2. The objectives for the Threat Protection Engagement are:
- Discover threats: Gain visibility into threats to Microsoft 365 cloud, Azure cloud, and on-premises environments across email, identity, servers, endpoints and data to better understand, prioritize and mitigate potential cyberattack vectors.
- Understand how to mitigate threats: Help you understand how the included Microsoft Security products can help them mitigate and protect against the threats found during the period of this engagement.
- Discover vulnerabilities: Gain visibility into vulnerabilities to Microsoft 365 cloud and on-premises environments to better understand how to discover, prioritize, and address vulnerabilities and misconfigurations across the organization.
- Accelerate the security journey: Help you learn how to accelerate their security journey together with Microsoft.
- Define next steps: Work with you to define a list of next steps based on needs, objectives, and results from the Threat Protection Engagement.

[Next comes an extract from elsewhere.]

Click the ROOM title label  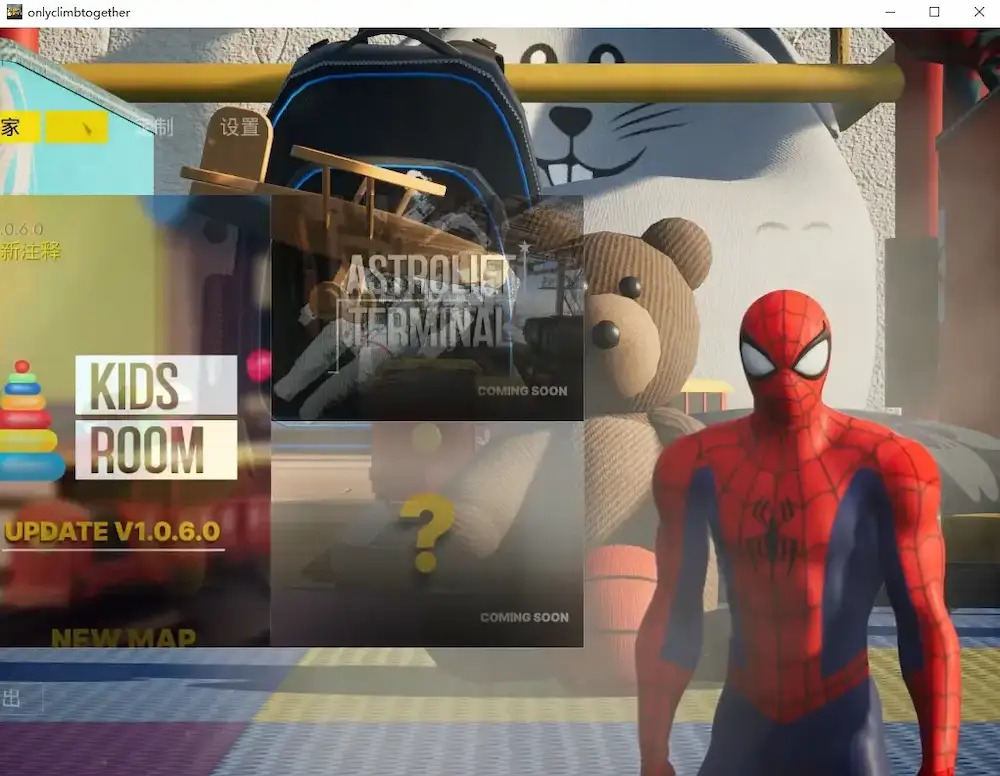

3. The Threat Protection engagement is built on a modular concept. Every engagement starts with general setup by applying required trial licenses and complete tenant configuration. From there, two (2) mandatory modules are configured:

Mandatory modules
- Microsoft Defender Portal
- Cloud (Entra ID) Identity Protection

The mandatory modules will allow you gain visibility into threats and vulnerabilities to cloud and on-premises environments obtained as part of the engagement, which will include learning about key product scenarios and features of Microsoft security solutions.

Selectable modules
After completion of the mandatory modules, three (3) selectable modules of five (5) total will be configured.
- Module - Email Protection: The module demonstrates how Microsoft Defender for Office 365 offers comprehensive protection against cyber threats for email and collaboration tools.
- Module – Endpoint and Cloud Apps Protection: The module demonstrates how Microsoft Defender for Endpoint and Microsoft Defender Vulnerability Management help to prevent, detect and respond to advanced threats and reduce cyber risk through comprehensive risk-based vulnerability management. In addition, we will also demonstrate how to use Microsoft Defender for Cloud Apps to provide visibility into cloud app usage and protection against app-based threats.
- Module – Unified SecOps Platform: The module demonstrates how the Microsoft Unified SecOps platform integrates SIEM and XDR capabilities with AI, providing end-to-end visibility and automatic attack disruption to improve security outcomes.
- Module – Server Protection: The module demonstrates how Microsoft Defender for Cloud can help prevent, detect and respond to advanced threats and reduce cyber risk through comprehensive Cloud Security Posture Management.
- Module – Microsoft Copilot for Security Demonstration: Interactive demonstrations on how Microsoft Copilot for Security can help support security professionals in end-to-end scenarios such as incident response, threat hunting, intelligence gathering, and posture management.

- Any threats/vulnerabilities identified by the engagement will be analyzed and documented for use in the results presentation.
- At the end of the Threat Protection Engagement, all configuration changes will be decommissioned from the environment.

Microsoft funding:
Microsoft Cybersecurity Investment (CSI) program is an initiative that provides funding to eligible organizations to expand their Microsoft security deployments, with partners like Ravanty offering services around Threat Protection and Data Security across organization’s IT layers. Customer eligibility considerations apply.